# DOCUMENT SECTION
-=-=-=-=-

Memory utilization problems in profile reader

I’ve been experimenting with profiled bootstraps using sample profiles. Initially, I made stage2 build stage3 while running under Perf. This produced a 20Gb profile which took too long to convert to LLVM, and used ~30Gb of RAM. So, I decided that this was not going to be very useful for general usage.

I then changed the bootstrap to instead run each individual compile under Perf. This produced ~2,200 profiles, each of which took up to 1 minute to convert, and then they all have to be merged into a single profile. Also didn’t like it.

Since all compiles are more or less the same in terms of what the compiler does, I decided to take the top 10 biggest profiles and merge those. That seemed to work. This resulted in a 21Mb profile that I could use as input to -fprofile-sample-use.

I started stage 3 of the bootstrap and left it to work. I noticed it was slow, so I thought “we’ll need to speed things up”. The build never finished. Instead, ninja crashed my machine.

It turns out that each clang invocation was growing to 4Gb of RSS. All that memory is being allocated by the profile reader (https://drive.google.com/file/d/0B9lq1VKvmXKFQVp1cGtZM2RSdWc/view?usp=sharing).

So, heads up, we need to trim it down. Perhaps by only loading one function profile at a time, use it and actively discard it. Or simply be better at flushing the reader data structures as they’re used during annotations. I’ll be sending patches about this in the coming days.

It’s likely that the sample reader is doing something silly here. Duncan, Justin, do you have memories of issues like this one with instrumentation? I’ll be trying a similar experiment with it after I’m done with the biggest issues in the sampler.

Thanks. Diego.

Can you extract the relevant part of the heap profile data? How large is the sample profile data fed to the compiler?

The indexed format profile size for clang is <100MB. The InstrProfRecord for each function is read, used and discarded one at a time, so there should not be problem as described.

David

Can you extract the relevant part of the heap profile data?

It's all profile data, actually. The heap utilization is massively
dominated by the profile reader.

  How large is the sample profile data fed to the compiler?

For this run, the input file was 21Mb.

The indexed format profile size for clang is <100MB. The InstrProfRecord
for each function is read, used and discarded one at a time, so there
should not be problem as described.

Good.

So, I traced it down to the DenseMaps in class FunctionSamples. I’ve replaced them with two std::vector, and the read operation causes the compiler to grow from 70Mb to 280Mb. With the DenseMaps, reading the profile causes the compiler to grow from 70Mb to 3Gb.

Somehow the DenseMaps are causing a 10x growth factor. Those keys are probably an issue. Or perhaps we just need a different representation for sample records and call sites.

Yes. In going through DenseMap's implementation I see that large values for
keys will cause a lot of growth. And the documentation confirms it
(someday I'll learn to read documentation first).

I agree, it's a pretty major pitfall. It'd be nice if DenseMap used
std::unique_ptr or something under the hood for value types over a certain
size.

Isn’t that ironic as ‘Dense’ should mean small and compact? Can that be fixed?

David

So, I traced it down to the DenseMaps in class FunctionSamples. I've
replaced them with two std::vector, and the read operation causes the
compiler to grow from 70Mb to 280Mb. With the DenseMaps, reading the
profile causes the compiler to grow from 70Mb to 3Gb.

-=-=-=-=-

# DATASET CONTENT
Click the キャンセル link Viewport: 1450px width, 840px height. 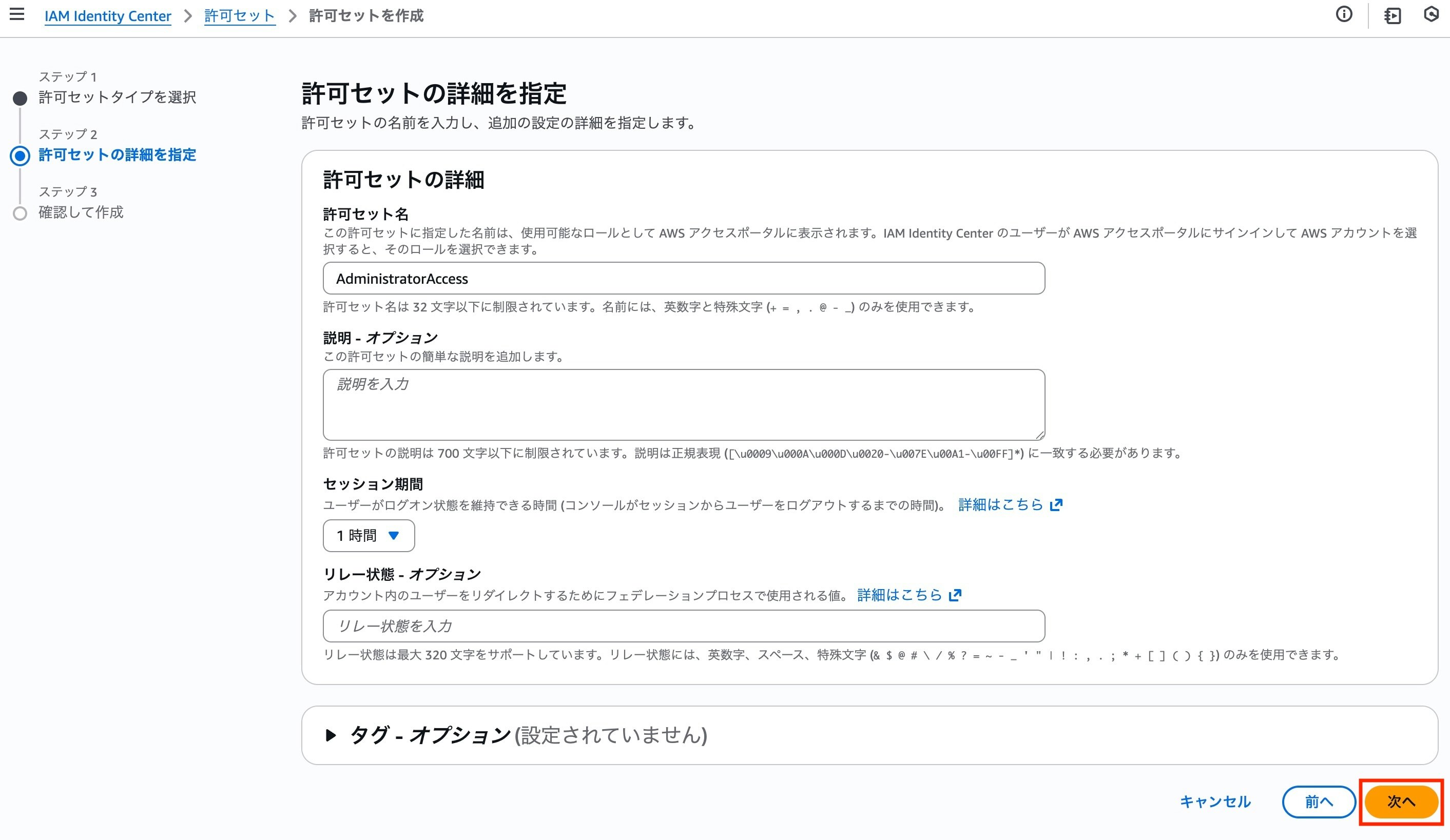pyautogui.click(x=1214, y=802)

-=-=-=-=-

# BRIEF 1
In the profile reader thread, how much does the compiler grow when reading the profile after the DenseMaps are replaced with two std::vector?
# BRIEF 2
Reproduce the profile reader thread from "It’s likely that" up to and including "in the sampler.".
The listing is separate material and has no connection to the profile reader thread.

# TASK RESULT 1
It grows from 70Mb to 280Mb.

# TASK RESULT 2
It’s likely that the sample reader is doing something silly here. Duncan, Justin, do you have memories of issues like this one with instrumentation? I’ll be trying a similar experiment with it after I’m done with the biggest issues in the sampler.